Document Sharing Websites

  • *Websites such as Scribd, Slideshare, and Docstoc can be used to find publicly available documents such as presentations, reports, and white papers. GitHub can also be a source of valuable OSINT.

Darkweb

  • The dark web, also known as the deep web, is a portion of the internet that is not indexed by search engines and can only be accessed using special software such as Tor. While it is often associated with illegal activities, the dark web can also be a valuable source of information for OSINT.

Email Address Enumeration

site:organisation.com intext:@organisation.com

https://github.com/sherlock-project/sherlock

https://haveibeenpwned.com/

Tools

The following tools can be used to gather OSINT, including Google Dorks, Malteo, OSINT Framework, TheHarvester, Recon-ng, OWASP Amass, SpiderFoot, Shodan, Whois Lookup Tools, WhoisXML API, and URL Scanners.

Google Dorks

  • Google Dorks are advanced search queries that can be used to find specific types of information on the Internet.

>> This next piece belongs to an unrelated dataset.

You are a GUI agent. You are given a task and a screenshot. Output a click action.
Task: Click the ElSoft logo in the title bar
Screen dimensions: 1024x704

  • Here is a simple list of Google Search Operators:

OperatorExampleDescription

cache:

cache:www.google.com web

Shows the version of the web page that Google has in its cache

link:

link:www.google.com

List webpages with links pointing to the Google homepage

related:

related:www.google.com

List web pages that are similar to the Google homepage

info:

info:www.google.com

Shows information about the Google homepage

define:

define:google

Provides a definition of the words you enter after it

stocks:

stocks: intc yhoo

Will show information about Intel and Yahoo, use ticker

site:

help site:com

Restricts the results to those websites in the given domain

allintitle:

allintitle: google search

Restricts the results to those with all of the query words in the title

intitle:

intitle:google

Restricts the results to documents containing that word in the title

allinurl:

allinurl: foo/bar

Restricts the results to those with all of the query words in the url

inurl:

inurl:google

Restricts the results to documents containing that word in the url

Maltego

OSINT Framework

  • OSINT Framework is a comprehensive list of OSINT resources, including websites, databases, and tools, organized by category.

TheHarvester

  • TheHarvester is an OSINT tool included in Kali that allows you to gather information about a target from various public sources such as search engines, social media, and other websites. The tool gathers emails, names, subdomains, IPs and URLs using multiple public data sources that include:

  • Here is an example of TheHarvester usage where -d kali.org specifies the domain to search, -l 500 limits the search to 500 results, & -b google specifies the data source to use:

theharvester -d kali.org -l 500 -b google

SimplyEmail

SimplyEmail can be used to enumerate email addreses. SimplyEmail can then verify the discovered email addresss after gathering. The tool works better when using proxies or long throttle times to avoid Captchas.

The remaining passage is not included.